5. I like this idea, but what happens when the timing's off? Say you've transferred all the plates from the clean dishwasher to the dirty one, but you didn't eat as much cereal this week, so there are still clean bowls left. And now you need a plate. So you run the dirty dishwasher (turning it into the clean one), and use a newly cleaned plate. Where do you put it when you're done - in with the still clean bowls (which are in the dirty dishwasher)? Or do you move the clean bowls into the new clean dishwasher? Seems either inefficient or a waste of water.

7. No subjects in sentences seems highly unworkable. Unless the people in Edtopia only talk about themselves, subject-free sentences become a random collection of actions. Take the following Ed-sentence: "Went to store and bought coat and chased to park and founded Scientology." The intended subjects are: my mother, Adolf Hitler, a walrus, and L. Ron Hubbard. Not knowing which subject goes with which verb is confusing, isn't it? Also, they don't use articles in Russian. Suggesting this for English makes you a communist.

8. Let's do it.

9. Let's scrap the filibuster. Not to let a word go to waste, though, let's reuse it to mean "East". "Take 94 Filibuster to Exit 32."

Chris E. Keedei said...

2. I guess I didn't actually do the math on this one. I like your revision. So moved. I, as benevolent dictator, decree it, therefore it is.

3. Well, now I love communism then. Except that communism is a complete disaster for everything except time zones. Still, that alone would make it worth it. America is now communist -- I decree it. And in so doing, I cede all my own power to a harmonious collective. Dammit! OK, forget that idea. Let's do a bastardized version of communism that's really just an oppressive oligarchy. Done and done.

5. Hm. OK, everyone gets 43 dishwashers.

7. Hm. OK, forget the no subjects thing. But I do still think we could do without articles. And since Russia is no longer communist, it's not a communist idea -- it's a repressive oligarchy idea. Which fits well with my whole outlook here. QED.

8. Done. I forget which one this is, but it's done.

9. I actually would like to retain the filibuster as a sort of "nuclear option" if Mitch McConnell really wants to read the phone book 24/7 for a couple of weeks. Otherwise, it's just making for a de facto 60 votes necessary to pass any bill. And we should also rename "east" "filibuster." It's a silly word, and would amuse the kids.

pettigrj said...

8. This one was the benevolent dictating, which you already addressed in the previous reply.

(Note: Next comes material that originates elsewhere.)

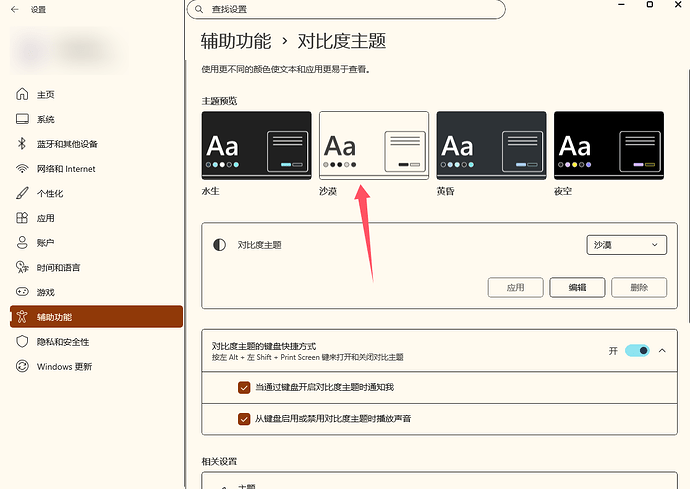Screen dimensions: 690x489
Task: Collapse the keyboard shortcut section chevron
Action: (x=662, y=351)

9. Alison and I were actually talking about the reasons and pros and cons behind supermajorities. She was generally not a fan, since democracy usually means 50% plus one reflecting the will of the people. I like supermajorities, though. If 60 or 67% need to agree on something, then that's even better consensus than 51%. Besides, using supermajorties makes us a superdemocracy, doesn't it? Which is super.

Chris E. Keedei said...

I suppose that's true. But I don't think that's how it is in the Constitution is it? I haven't read it in a while. Or ever, at least not all the way through. It's vital and wonderful and everything, but it's kind of a dull read. They should have spiced it up with some jokes or pictures or something.

pettigrj said...

You know, I'm not an expert on the Constitution either, but I just took a look at the Wikipedia entry on it, and I didn't see anything about majority voting in Congress. They talk about how things have to pass the House, or pass the Senate, and they talk about supermajorities to override a veto, but otherwise, it says that Congress can make their own rules on how to conduct their business.

And I agree, reading the Constitution can be boring. But you learn stuff. For example, did you know that they can't make us quarter soldiers on our property? I think I'm going to tell that platoon to move out of my backyard today.